The React component below does the following:

  1. Renders text derived from the value of store.state.foo
  2. On click of a button, modifies the value of store.state.foo
// ./MyComponent.js

// @flow
import * as React from "react";
import { connect, type Connect } from "./efx";

type OwnProps = {};

type ContainerProps = {
  foo: number
};

const mapStateToProps = ({ foo }) => ({ foo });

class _MyComponent extends React.Component<Connect<OwnProps, ContainerProps>> {
  onClick = () => {
    this.props.dispatch(addToFoo(10));
  }
  render() {
    return (
      <button onClick={this.onClick}>foo: {this.props.foo} </button>
    );
  }
}

export const MyComponent = connect(_MyComponent, mapStateToProps);

Like react-redux, components need to be mounted within a Provider that injects a store.

// ./index.js

// @flow
import * as React from "react";
import * as ReactDOM from "react-dom";
import { Provider, Store } from "./efx";
import { App } from "./App";

const store = new Store();
ReactDOM.render(
  <Provider store={store}>
    <App />
  </Provider>
);

Testing

When testing React apps with Jest + Enzyme, often times we want to wait for some asynchronous computation to complete. Asynchronous actions are inspectable out of the box with a utility method called .toFinish():

// @flow
import * as AppActions from "./app_actions";
import { Store, Provider } from "./efx";
import { App } from "./app";
import { mount } from "enzyme";

test("displays title", () => {
  const { wrapper } = await mountApp();
  expect(wrapper.find('h1')).toBe("My App");
});

async function mountApp() {
  const store = new Store();
  const wrapper = mount(
    <Provider store={store}>
      <App />
    </Provider>
  );

  await AppActions.initialize.toFinish();

  return { wrapper, store };
}
// ./AppActions.js
import { type Action, makeAction } from "./action";

export const initialize: Action<void, Promise<void>> = makeAction(() => async store => {

  // put some async computation here, i.e. fetching of data

});

Why not Redux?

EFX started as a set of opinionated utility functions and classes built on top of redux + react-redux + redux-thunk for a simpler, more testable and more type-safe Redux stack.

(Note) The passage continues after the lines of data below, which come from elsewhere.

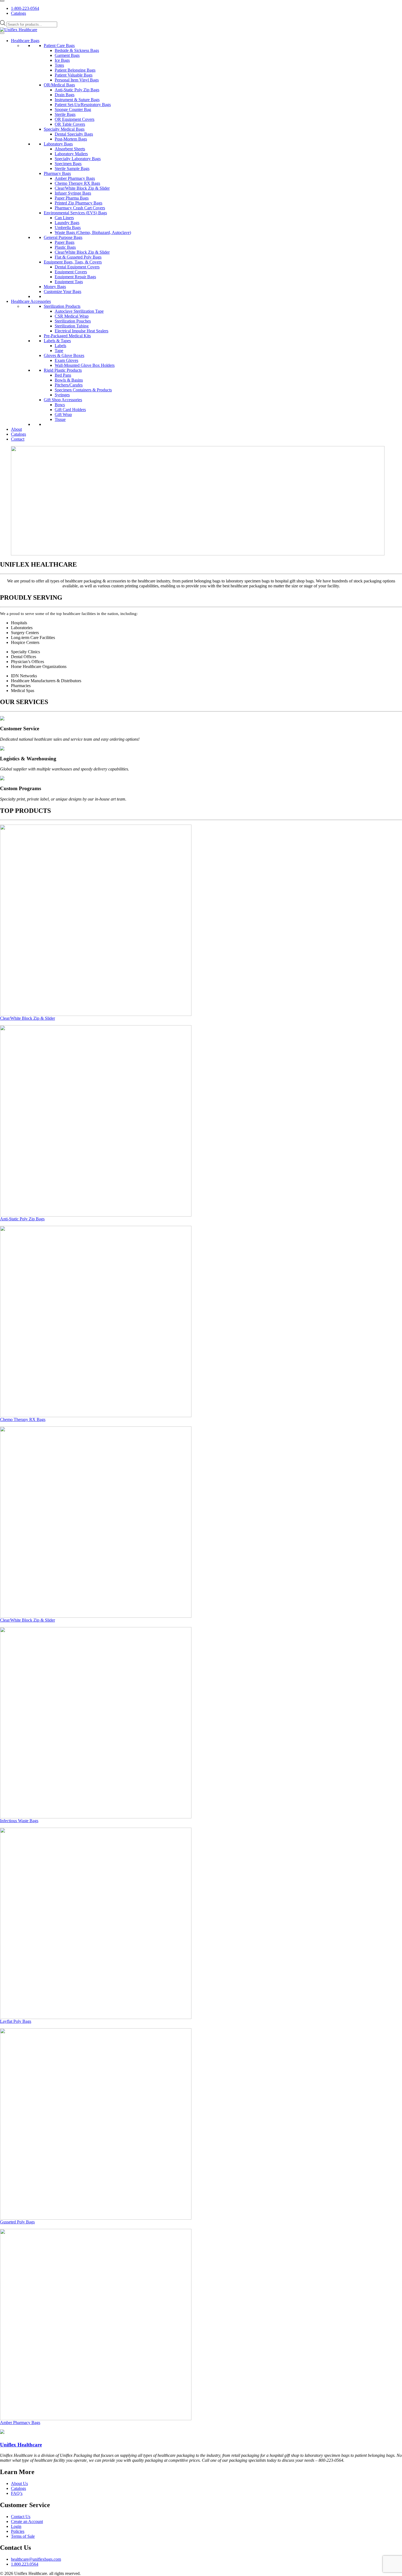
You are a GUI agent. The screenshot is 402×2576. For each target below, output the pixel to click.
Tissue (60, 419)
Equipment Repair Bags (75, 276)
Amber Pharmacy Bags (75, 178)
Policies (17, 2531)
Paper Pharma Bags (72, 198)
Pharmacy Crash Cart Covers (80, 208)
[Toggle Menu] (2, 1)
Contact (17, 439)
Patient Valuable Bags (73, 75)
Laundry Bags (67, 222)
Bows (60, 404)
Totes (59, 65)
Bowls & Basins (69, 380)
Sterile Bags (65, 114)
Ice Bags (62, 60)
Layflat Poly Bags (15, 2021)
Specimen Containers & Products (83, 390)
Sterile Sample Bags (72, 168)
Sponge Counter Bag (73, 109)
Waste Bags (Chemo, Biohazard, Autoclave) (93, 232)
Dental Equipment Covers (77, 267)
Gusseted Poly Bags (17, 2222)
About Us (19, 2483)
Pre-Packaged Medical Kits (67, 335)
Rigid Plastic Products (63, 370)
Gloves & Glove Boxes (64, 355)
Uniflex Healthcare (21, 2445)
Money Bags (55, 286)
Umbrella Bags (68, 227)
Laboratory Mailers (71, 153)
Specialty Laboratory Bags (78, 158)
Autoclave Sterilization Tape (79, 311)
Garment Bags (67, 55)
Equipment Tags (69, 281)
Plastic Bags (65, 247)
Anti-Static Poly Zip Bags (77, 89)
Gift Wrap (63, 414)
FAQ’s (16, 2493)
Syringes (62, 394)
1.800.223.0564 (24, 2564)
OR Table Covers (70, 124)
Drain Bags (64, 94)
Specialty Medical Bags (64, 129)
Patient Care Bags (59, 45)
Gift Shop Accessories (63, 399)
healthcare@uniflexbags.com (36, 2559)
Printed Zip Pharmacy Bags (78, 203)
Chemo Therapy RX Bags (77, 183)
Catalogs (18, 13)
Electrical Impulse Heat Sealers (81, 331)
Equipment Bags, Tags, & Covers (73, 262)
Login (16, 2526)
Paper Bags (64, 242)
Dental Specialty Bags (74, 134)
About (16, 429)
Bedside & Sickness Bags (77, 50)
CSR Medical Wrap (72, 316)
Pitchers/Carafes (69, 385)
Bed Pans (63, 375)
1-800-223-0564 (25, 8)
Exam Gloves (66, 360)
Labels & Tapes (57, 340)
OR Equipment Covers (74, 119)
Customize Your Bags (62, 291)
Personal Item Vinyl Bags (77, 80)
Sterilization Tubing (72, 326)
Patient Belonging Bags (75, 70)
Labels (60, 345)
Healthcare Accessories (31, 301)
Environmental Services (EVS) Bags (75, 212)
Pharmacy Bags (57, 173)
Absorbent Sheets (70, 148)
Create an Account (27, 2521)
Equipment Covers (71, 271)
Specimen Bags (68, 163)
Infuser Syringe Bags (73, 193)
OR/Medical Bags (59, 85)
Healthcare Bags (25, 40)
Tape (59, 350)
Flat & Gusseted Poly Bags (78, 257)
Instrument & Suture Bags (77, 99)
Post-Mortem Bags (71, 139)
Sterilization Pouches (73, 321)
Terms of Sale (23, 2536)
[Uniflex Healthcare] (18, 29)
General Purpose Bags (63, 237)
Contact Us (20, 2516)
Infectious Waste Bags (19, 1820)
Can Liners (64, 217)
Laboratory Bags (58, 144)
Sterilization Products (62, 306)
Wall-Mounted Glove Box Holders (85, 365)
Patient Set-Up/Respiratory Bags (83, 104)
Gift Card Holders (70, 409)
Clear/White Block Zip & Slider (82, 188)
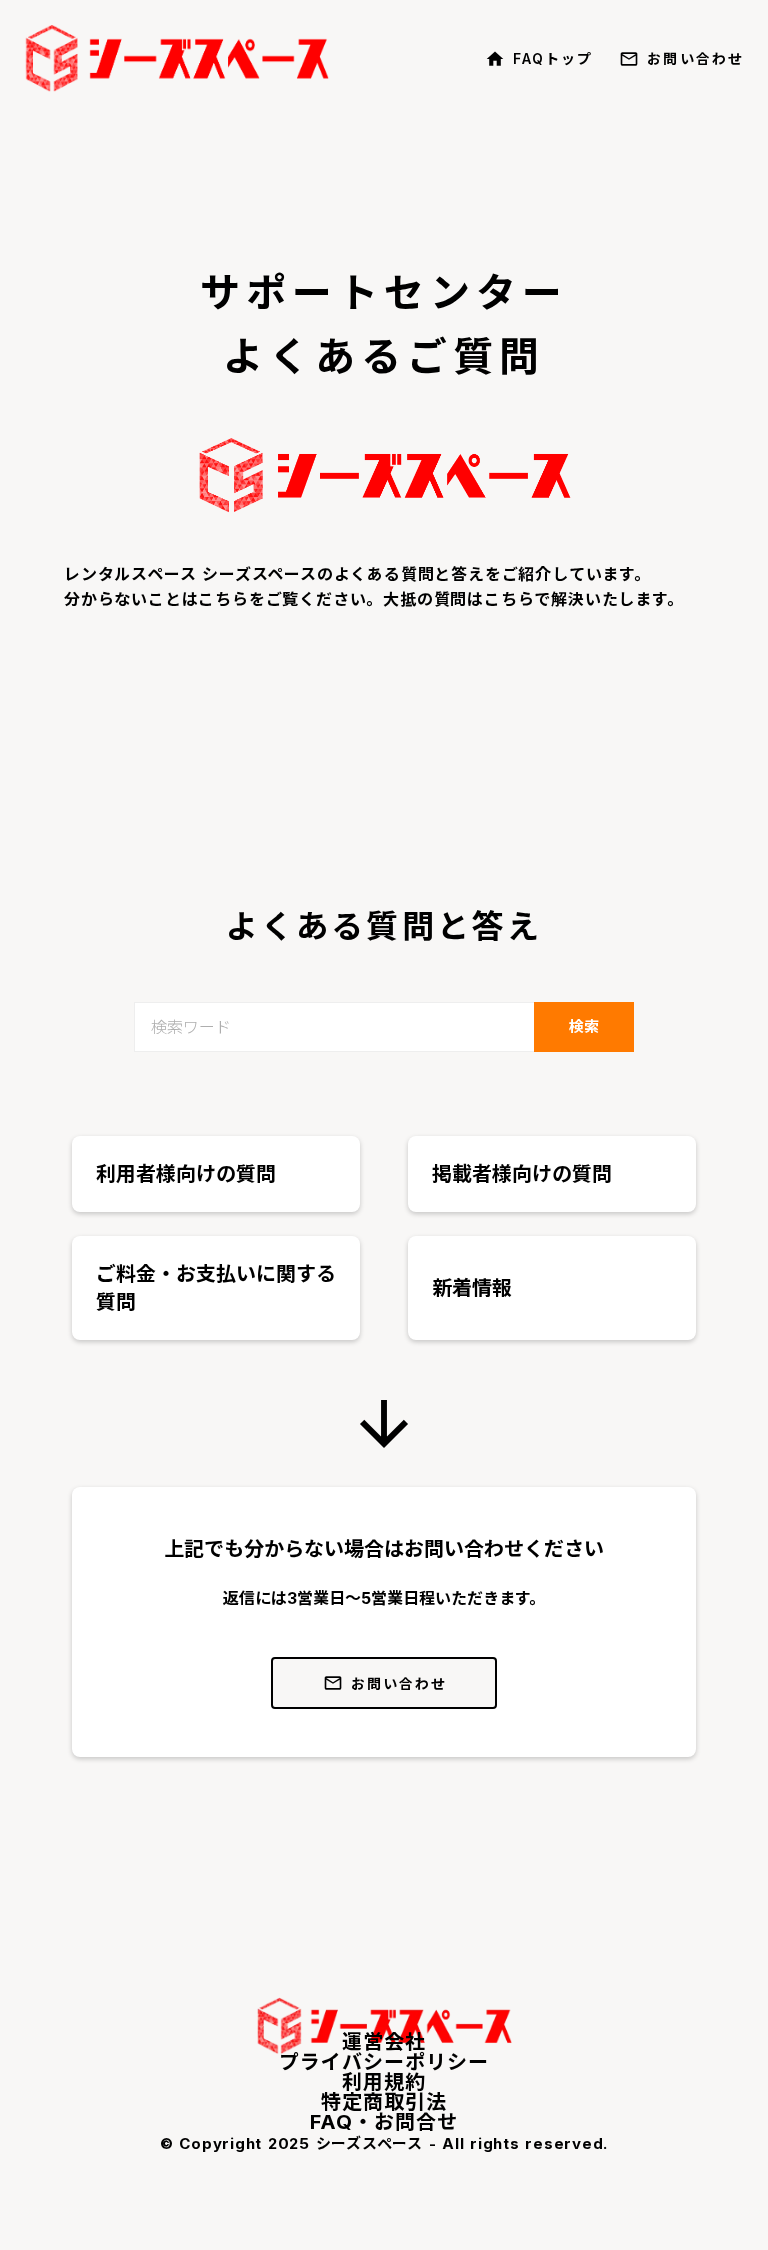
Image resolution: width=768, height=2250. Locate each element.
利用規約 (384, 2082)
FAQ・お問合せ (384, 2122)
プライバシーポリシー (384, 2062)
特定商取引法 (384, 2102)
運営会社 (384, 2042)
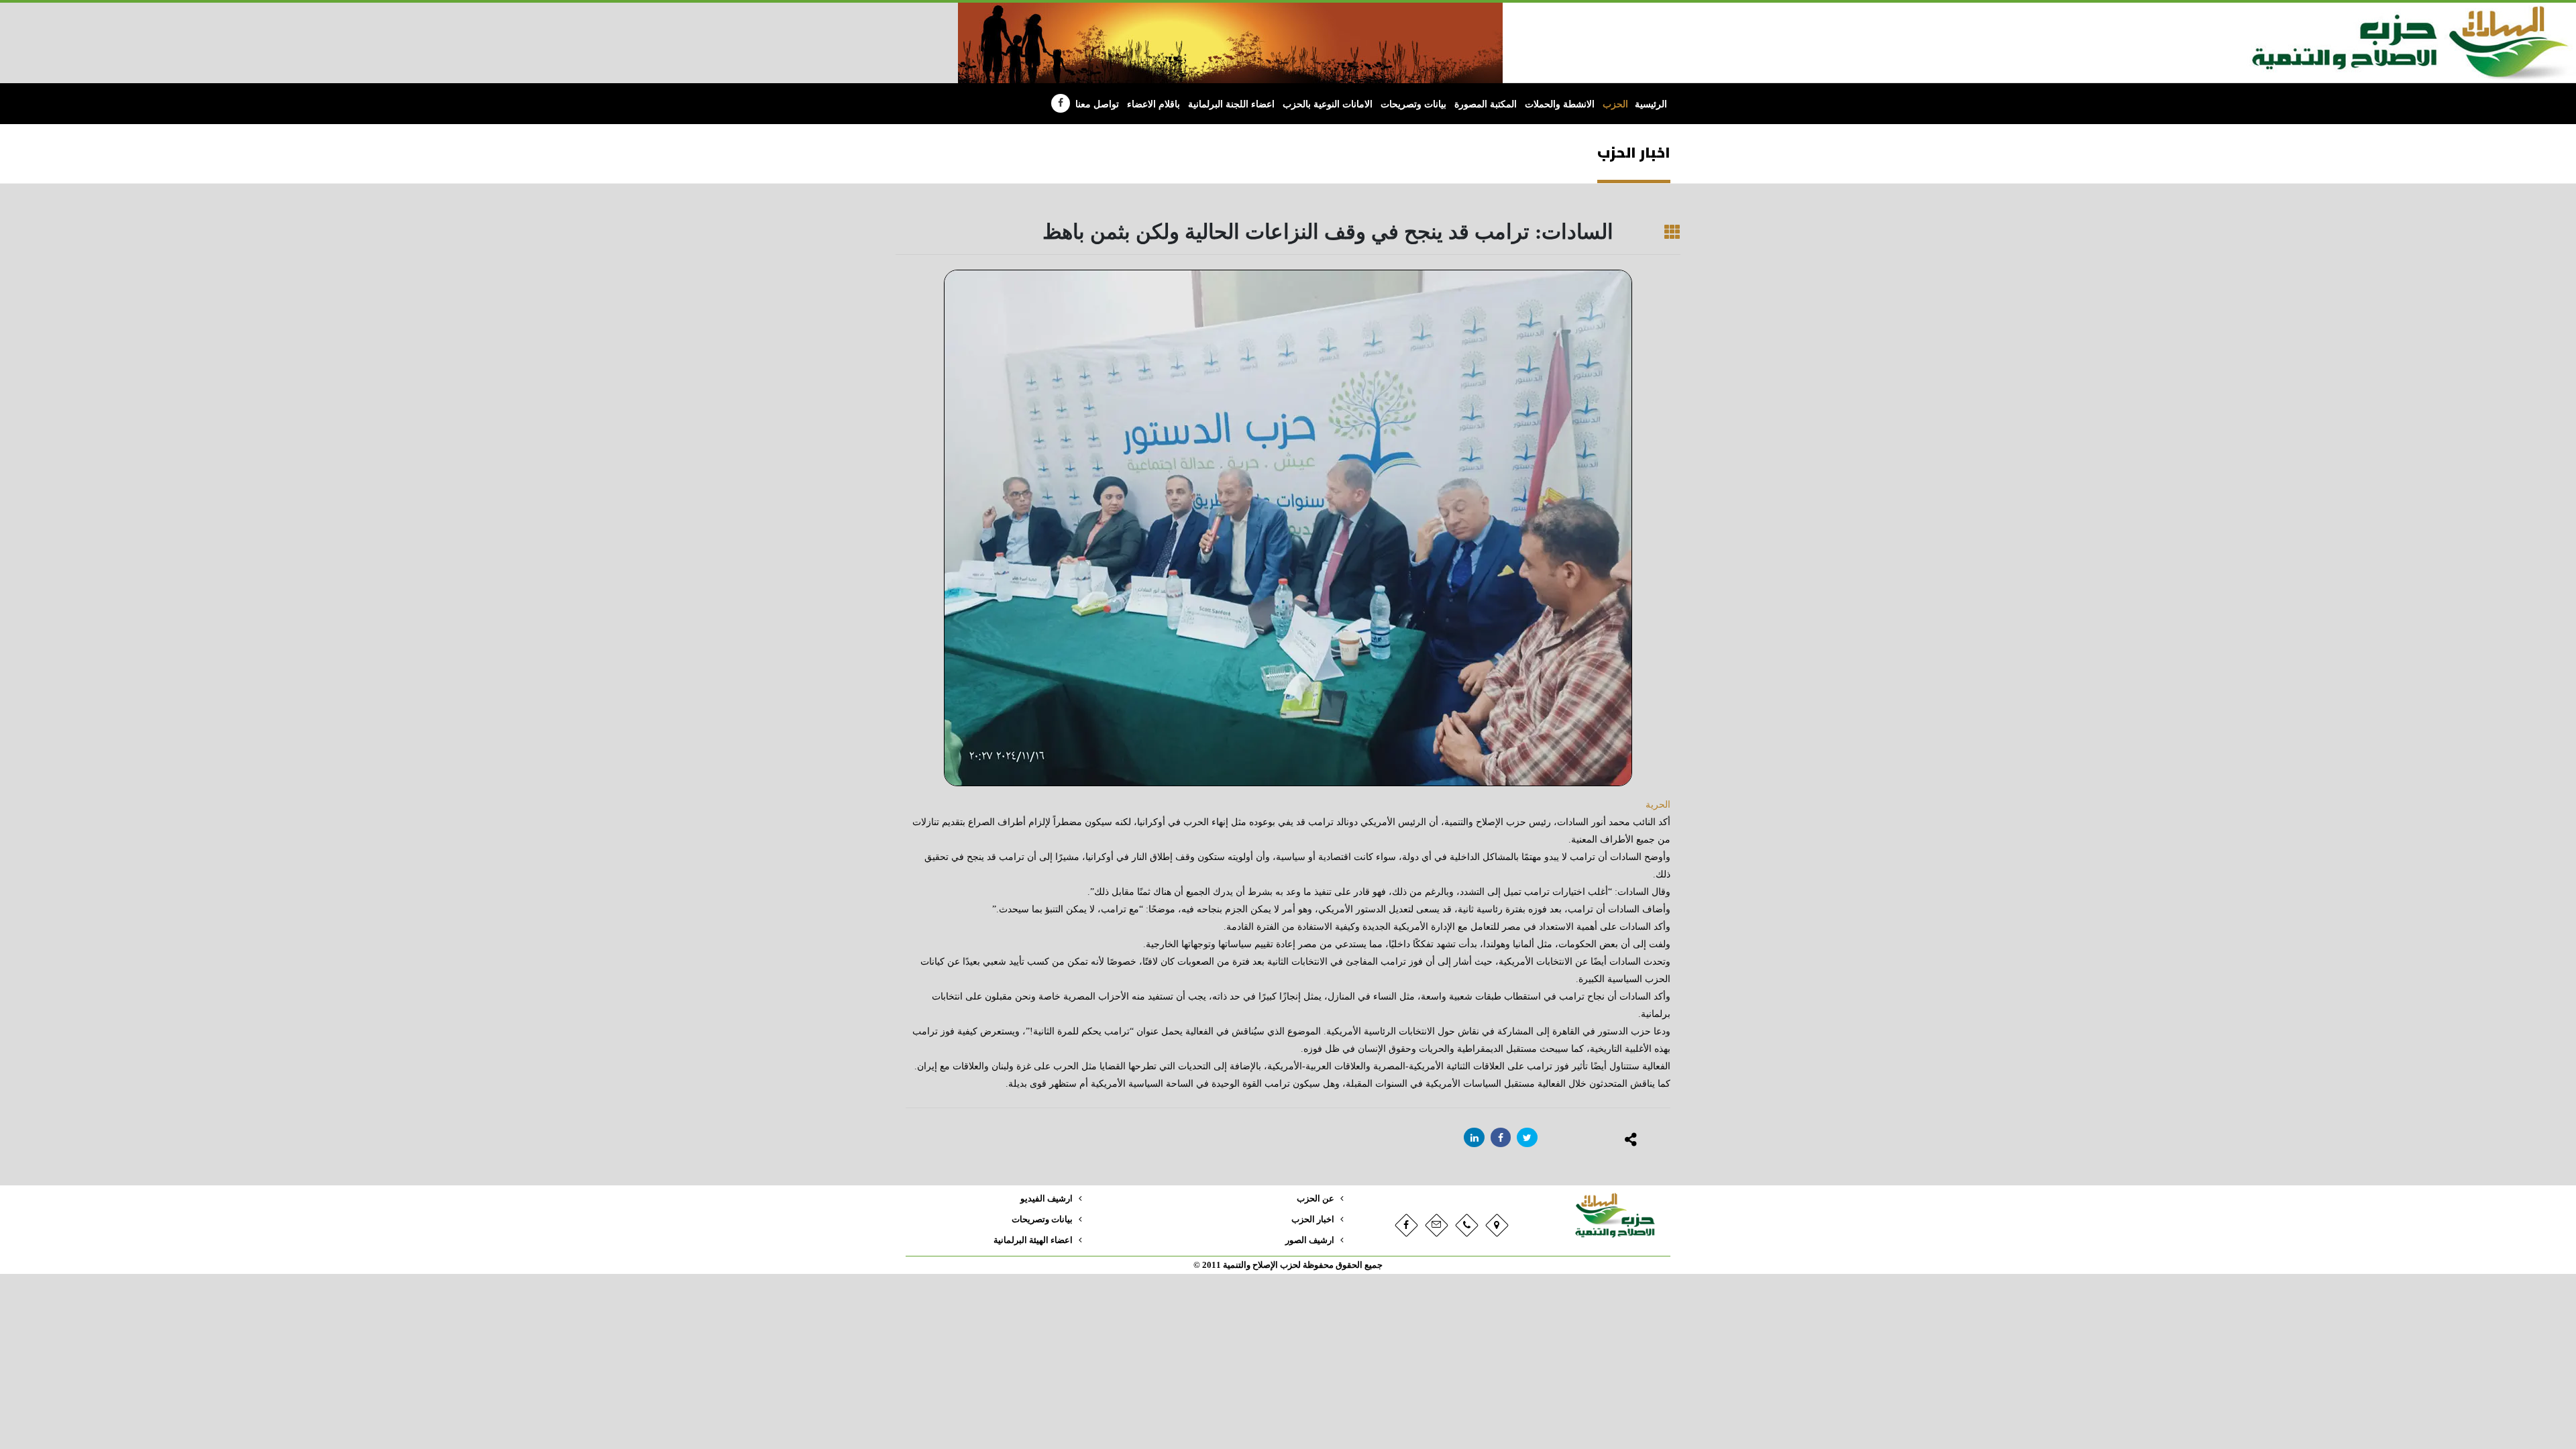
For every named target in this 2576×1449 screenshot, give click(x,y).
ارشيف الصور (1309, 1240)
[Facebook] (1060, 103)
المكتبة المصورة (1485, 104)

Instead of publishing yet another set of opinionated design patterns and utility functions for Redux, we thought that there was enough noise in the ecosystem and that it would provide a better developer experience to put together an all-in-one solution. Therefore, we made the decision to start fresh, borrow the good parts of Redux and write a simpler yet more comprehensive state management solution.

In other words, EFX seeks to improve the developer experience for state management in the same way that Jest does for testing by packaging Mocha + Chai + Sinon into a single solution.

Good parts of Redux:

  • Centralized state
  • Unidirectional data flow
  • With redux-thunk: Compositionality: a way to dispatch actions within actions
  • With react-redux: Simplicity: prop updating based on shallow equality

Bad parts of Redux:

  • Message bus/Reducers: forces you to bend over backwards to change state via messages passing with no return values.
  • Too low level -> Too many abstractions -> Terminology overload (reducers, constants, actions, action creators, middleware, etc.)
  • Out-of-the-box experience very lackluster: (type safety? testability? async actions?)
  • Overwhelming ecosystem, maybe too extensible/flexible.